* _Exercise prompt_:
In the entries that follow, the first line to write out is the one containing "This screenshot has width=654, height=180.", and the last is the one containing "Click the vertical scrollbar on right edge". Reproduce that stretch exactly, with nothing before or after it.

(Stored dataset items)
● ● ●

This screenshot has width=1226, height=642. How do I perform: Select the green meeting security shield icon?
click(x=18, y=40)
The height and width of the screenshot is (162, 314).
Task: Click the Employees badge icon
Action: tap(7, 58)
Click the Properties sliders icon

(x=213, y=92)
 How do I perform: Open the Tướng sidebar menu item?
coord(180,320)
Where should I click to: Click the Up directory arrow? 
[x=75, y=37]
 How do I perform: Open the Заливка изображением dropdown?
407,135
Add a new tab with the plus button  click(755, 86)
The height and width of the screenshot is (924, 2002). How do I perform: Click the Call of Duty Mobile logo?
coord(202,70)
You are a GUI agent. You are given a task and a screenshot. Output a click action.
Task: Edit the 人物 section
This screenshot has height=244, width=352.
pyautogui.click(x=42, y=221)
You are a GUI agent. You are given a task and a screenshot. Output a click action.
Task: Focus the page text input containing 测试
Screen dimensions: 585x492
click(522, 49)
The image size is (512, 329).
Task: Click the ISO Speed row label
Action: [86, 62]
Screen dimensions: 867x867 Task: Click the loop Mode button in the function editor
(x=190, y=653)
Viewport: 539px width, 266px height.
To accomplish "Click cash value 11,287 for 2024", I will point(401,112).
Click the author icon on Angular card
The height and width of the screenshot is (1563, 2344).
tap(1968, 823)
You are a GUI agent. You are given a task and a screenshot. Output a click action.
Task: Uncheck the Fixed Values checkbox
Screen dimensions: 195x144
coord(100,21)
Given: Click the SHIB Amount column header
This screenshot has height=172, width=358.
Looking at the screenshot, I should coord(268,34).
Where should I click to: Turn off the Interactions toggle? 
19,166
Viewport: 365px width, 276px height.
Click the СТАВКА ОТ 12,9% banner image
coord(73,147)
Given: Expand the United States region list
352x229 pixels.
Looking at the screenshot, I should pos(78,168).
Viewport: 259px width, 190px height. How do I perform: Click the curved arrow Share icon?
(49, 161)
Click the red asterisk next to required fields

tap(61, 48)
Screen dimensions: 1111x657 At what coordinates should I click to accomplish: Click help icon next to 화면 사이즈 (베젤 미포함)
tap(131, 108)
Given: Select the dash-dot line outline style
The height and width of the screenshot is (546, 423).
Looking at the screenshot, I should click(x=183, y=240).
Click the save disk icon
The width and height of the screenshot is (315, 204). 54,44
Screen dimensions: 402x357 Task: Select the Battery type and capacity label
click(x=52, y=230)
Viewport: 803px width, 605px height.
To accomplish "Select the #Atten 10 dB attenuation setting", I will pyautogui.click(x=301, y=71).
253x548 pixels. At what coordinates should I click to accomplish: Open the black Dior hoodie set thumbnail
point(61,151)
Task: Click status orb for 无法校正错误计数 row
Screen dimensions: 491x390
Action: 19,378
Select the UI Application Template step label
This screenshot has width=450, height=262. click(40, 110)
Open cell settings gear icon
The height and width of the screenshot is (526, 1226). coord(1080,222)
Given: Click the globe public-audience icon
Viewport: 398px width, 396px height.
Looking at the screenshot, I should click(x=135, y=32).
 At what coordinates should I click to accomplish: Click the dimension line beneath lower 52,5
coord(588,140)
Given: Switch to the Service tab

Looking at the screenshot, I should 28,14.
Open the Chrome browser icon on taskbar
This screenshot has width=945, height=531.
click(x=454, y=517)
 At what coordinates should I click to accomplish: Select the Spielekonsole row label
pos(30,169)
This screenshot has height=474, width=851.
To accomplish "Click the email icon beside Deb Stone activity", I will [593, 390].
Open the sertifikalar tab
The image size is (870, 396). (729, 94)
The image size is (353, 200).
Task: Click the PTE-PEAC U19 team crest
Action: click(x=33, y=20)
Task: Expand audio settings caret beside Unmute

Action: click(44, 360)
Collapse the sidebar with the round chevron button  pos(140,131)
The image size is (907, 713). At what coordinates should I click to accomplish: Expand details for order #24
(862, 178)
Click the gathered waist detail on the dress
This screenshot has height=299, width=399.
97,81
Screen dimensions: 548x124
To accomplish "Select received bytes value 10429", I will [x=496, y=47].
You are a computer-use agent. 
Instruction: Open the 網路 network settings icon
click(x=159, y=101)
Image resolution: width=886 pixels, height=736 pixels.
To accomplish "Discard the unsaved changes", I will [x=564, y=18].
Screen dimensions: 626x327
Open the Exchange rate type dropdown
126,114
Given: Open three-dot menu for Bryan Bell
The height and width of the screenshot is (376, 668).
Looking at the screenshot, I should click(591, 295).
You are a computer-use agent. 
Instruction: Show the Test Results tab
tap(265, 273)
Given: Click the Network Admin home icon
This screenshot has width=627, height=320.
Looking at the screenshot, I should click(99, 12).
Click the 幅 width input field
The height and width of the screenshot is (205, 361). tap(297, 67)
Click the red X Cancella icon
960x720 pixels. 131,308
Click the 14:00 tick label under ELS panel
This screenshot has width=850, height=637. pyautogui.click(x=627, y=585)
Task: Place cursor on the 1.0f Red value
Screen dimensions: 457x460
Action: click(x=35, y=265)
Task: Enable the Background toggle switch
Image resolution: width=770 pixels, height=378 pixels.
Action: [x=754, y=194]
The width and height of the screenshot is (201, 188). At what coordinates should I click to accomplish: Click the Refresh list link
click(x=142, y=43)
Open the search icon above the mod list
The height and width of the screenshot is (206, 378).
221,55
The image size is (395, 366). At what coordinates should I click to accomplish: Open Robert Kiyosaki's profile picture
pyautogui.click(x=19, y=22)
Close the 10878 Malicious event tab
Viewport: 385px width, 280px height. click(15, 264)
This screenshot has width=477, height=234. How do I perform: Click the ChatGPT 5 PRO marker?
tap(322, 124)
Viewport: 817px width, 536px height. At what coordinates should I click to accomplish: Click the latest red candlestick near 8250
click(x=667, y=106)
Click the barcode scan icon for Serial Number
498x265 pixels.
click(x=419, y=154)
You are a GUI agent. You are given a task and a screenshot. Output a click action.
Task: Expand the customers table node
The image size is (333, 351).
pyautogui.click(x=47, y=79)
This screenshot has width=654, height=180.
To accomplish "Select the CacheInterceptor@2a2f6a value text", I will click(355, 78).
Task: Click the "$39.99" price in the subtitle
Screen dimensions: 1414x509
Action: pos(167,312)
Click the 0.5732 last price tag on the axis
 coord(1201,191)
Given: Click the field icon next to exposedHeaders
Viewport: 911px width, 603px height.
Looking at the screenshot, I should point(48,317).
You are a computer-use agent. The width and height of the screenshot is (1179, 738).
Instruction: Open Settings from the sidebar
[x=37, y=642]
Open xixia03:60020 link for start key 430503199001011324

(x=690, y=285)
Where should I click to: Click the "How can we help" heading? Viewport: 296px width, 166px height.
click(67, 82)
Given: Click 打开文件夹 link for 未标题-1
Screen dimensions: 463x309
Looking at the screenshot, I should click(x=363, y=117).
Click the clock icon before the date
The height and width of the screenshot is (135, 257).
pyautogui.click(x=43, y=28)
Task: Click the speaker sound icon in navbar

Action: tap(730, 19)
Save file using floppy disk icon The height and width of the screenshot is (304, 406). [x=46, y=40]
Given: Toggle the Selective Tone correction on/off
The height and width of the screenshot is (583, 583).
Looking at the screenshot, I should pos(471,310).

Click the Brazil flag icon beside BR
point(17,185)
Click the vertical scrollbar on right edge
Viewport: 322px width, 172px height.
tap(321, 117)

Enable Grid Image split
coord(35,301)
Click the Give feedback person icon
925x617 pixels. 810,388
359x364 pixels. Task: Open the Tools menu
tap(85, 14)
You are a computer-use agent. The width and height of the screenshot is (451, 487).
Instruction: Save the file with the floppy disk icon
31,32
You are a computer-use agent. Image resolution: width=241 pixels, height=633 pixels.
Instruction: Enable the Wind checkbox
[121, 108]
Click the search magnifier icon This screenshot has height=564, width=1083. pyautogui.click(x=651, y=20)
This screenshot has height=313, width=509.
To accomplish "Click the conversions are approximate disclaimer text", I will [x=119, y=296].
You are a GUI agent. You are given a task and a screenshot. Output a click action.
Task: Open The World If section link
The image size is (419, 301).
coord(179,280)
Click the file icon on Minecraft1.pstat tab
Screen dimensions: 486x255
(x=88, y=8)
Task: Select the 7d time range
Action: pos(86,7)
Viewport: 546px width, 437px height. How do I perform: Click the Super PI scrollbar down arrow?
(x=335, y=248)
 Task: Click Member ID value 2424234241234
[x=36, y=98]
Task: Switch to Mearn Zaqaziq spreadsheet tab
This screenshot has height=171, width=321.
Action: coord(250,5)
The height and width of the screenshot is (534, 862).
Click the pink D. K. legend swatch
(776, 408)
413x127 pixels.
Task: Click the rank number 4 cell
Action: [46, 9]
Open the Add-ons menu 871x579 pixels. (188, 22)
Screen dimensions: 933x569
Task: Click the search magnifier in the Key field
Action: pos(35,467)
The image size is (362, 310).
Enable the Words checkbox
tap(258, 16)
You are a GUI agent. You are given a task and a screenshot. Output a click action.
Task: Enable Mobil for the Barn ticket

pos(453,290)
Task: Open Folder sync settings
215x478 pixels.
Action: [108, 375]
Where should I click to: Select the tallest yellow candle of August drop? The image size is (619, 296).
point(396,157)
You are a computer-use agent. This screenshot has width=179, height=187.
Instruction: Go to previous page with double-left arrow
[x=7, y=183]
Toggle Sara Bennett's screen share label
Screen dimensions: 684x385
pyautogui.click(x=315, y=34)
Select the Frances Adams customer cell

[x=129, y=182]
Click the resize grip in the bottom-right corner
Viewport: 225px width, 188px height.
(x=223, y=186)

● ● ●

* _Task result_:
This screenshot has width=654, height=180.
To accomplish "Select the CacheInterceptor@2a2f6a value text", I will click(355, 78).
Task: Click the "$39.99" price in the subtitle
Screen dimensions: 1414x509
Action: pos(167,312)
Click the 0.5732 last price tag on the axis
 coord(1201,191)
Given: Click the field icon next to exposedHeaders
Viewport: 911px width, 603px height.
Looking at the screenshot, I should point(48,317).
You are a computer-use agent. The width and height of the screenshot is (1179, 738).
Instruction: Open Settings from the sidebar
[x=37, y=642]
Open xixia03:60020 link for start key 430503199001011324

(x=690, y=285)
Where should I click to: Click the "How can we help" heading? Viewport: 296px width, 166px height.
click(67, 82)
Given: Click 打开文件夹 link for 未标题-1
Screen dimensions: 463x309
Looking at the screenshot, I should click(x=363, y=117).
Click the clock icon before the date
The height and width of the screenshot is (135, 257).
pyautogui.click(x=43, y=28)
Task: Click the speaker sound icon in navbar

Action: tap(730, 19)
Save file using floppy disk icon The height and width of the screenshot is (304, 406). [x=46, y=40]
Given: Toggle the Selective Tone correction on/off
The height and width of the screenshot is (583, 583).
Looking at the screenshot, I should pos(471,310).

Click the Brazil flag icon beside BR
point(17,185)
Click the vertical scrollbar on right edge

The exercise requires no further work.